Yes, your design is wrong. You should do dependency injection instead of new ... inside your class (which is also called "hardcoded dependency"). Inability to easily write a test is a perfect indicator of a wrong design (read about "Listen to your tests" paradigm in Growing Object-Oriented Software Guided by Tests).
BTW, using reflection or dependency breaking framework like PowerMock is a very bad practice in this case and should be your last resort.
I agree with what yegor256 said and would like to suggest that the reason why you ended up in this situation is that you have assigned multiple responsibilities to your modules: creation and validation. This goes against the Single responsibility principle and effectively limits your ability to test creation separately from validation.
Consider constraining the responsibility of your "modules" to creation alone. When they only have this responsibility, the naming can be improved as well:
interface ValidatorFactory {
public Validator createValidator(InitParams params);
}
The validation interface becomes separate:
interface Validator {
public ValidationResponse validate(Address address);
}
You can then start by implementing the factory:
class WebServiceValidatorFactory implements ValidatorFactory {
public Validator createValidator(InitParams params) {
return new WebServiceValidator(new ProdWebServiceFacade(createParamsForFacade(params)));
}
}
This factory code becomes hard to unit-test, since it is explicitly referencing prod code, so keep this impl very concise. Put any logic (like createParamsForFacade) on the side, so that you can test it separately.

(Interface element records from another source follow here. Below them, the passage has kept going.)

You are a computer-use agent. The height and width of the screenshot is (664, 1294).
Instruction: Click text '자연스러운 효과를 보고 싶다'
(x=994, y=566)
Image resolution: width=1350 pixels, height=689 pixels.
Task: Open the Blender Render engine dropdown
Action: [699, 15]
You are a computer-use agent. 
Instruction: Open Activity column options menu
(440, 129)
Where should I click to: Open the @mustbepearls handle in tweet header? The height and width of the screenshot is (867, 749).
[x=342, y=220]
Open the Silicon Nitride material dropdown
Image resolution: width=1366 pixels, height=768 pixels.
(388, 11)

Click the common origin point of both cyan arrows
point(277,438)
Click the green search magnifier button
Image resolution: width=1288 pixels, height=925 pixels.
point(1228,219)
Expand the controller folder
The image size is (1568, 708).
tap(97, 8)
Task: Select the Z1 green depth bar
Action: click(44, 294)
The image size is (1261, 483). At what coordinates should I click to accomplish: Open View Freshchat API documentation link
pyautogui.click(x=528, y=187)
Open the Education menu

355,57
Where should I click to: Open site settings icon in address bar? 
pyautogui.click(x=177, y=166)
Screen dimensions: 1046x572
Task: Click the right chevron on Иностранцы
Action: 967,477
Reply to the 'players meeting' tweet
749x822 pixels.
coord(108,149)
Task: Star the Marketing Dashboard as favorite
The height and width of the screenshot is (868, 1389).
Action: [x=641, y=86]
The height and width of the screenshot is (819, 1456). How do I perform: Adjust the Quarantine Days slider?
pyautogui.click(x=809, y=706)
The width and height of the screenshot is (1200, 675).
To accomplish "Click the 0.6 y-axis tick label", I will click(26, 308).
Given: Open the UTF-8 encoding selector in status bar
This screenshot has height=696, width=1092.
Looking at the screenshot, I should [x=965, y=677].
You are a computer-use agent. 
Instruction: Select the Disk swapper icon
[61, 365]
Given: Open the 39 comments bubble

The web service validator itself only gets the responsibility of validation, and takes in the façade as a dependency, following the Inversion of Control (IoC) principle:
class WebServiceValidator implements Validator {
private final WebServiceFacade facade;
public WebServiceValidator(WebServiceFacade facade) {
this.facade = facade;
}
public ValidationResponse validate(Address address) {
WebService wsResponse = webservice.validate(address);
ValidationResponse reponse = proccessWsResponse(wsResponse);
return response;
}
}
Since WebServiceValidator is not controlling the creation of its dependencies anymore, testing becomes a breeze:
#Test
public void aTest() {
WebServiceValidator validator = new WebServiceValidator(new MockWebServiceFacade());
...
}
This way you have effectively inverted the control of the creation of the dependencies: Inversion of Control (IoC)!
Oh, and by the way, write your tests first. This way you will naturally gravitate towards a testable solution, which is usually also the best design. I think that this is due to the fact that testing requires modularity, and modularity is coincidentally the hallmark of good design.